§ Aim of the exercise
Without any pictures, copy the records below once more, exactly as they are.

Start of Dataset

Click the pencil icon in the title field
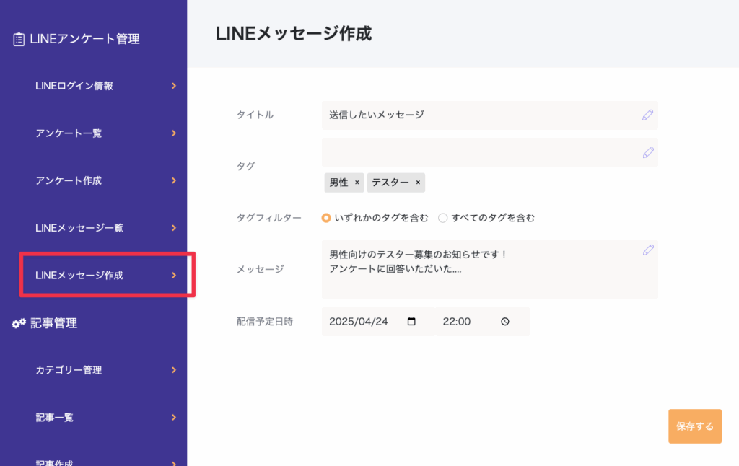click(648, 115)
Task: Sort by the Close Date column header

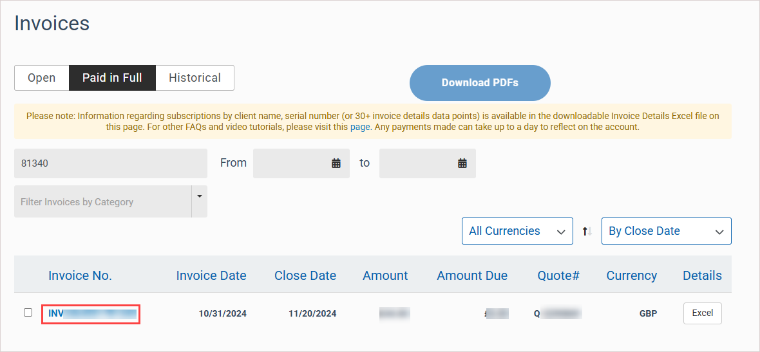Action: [305, 275]
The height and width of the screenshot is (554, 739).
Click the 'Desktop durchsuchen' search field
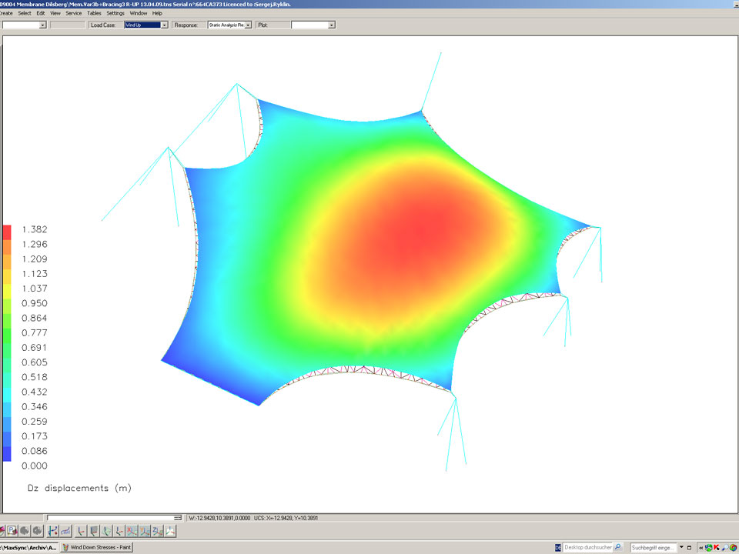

End of Dataset

§ Reply to the task
Click the pencil icon in the title field
click(648, 115)
Task: Sort by the Close Date column header

Action: [305, 275]
The height and width of the screenshot is (554, 739).
Click the 'Desktop durchsuchen' search field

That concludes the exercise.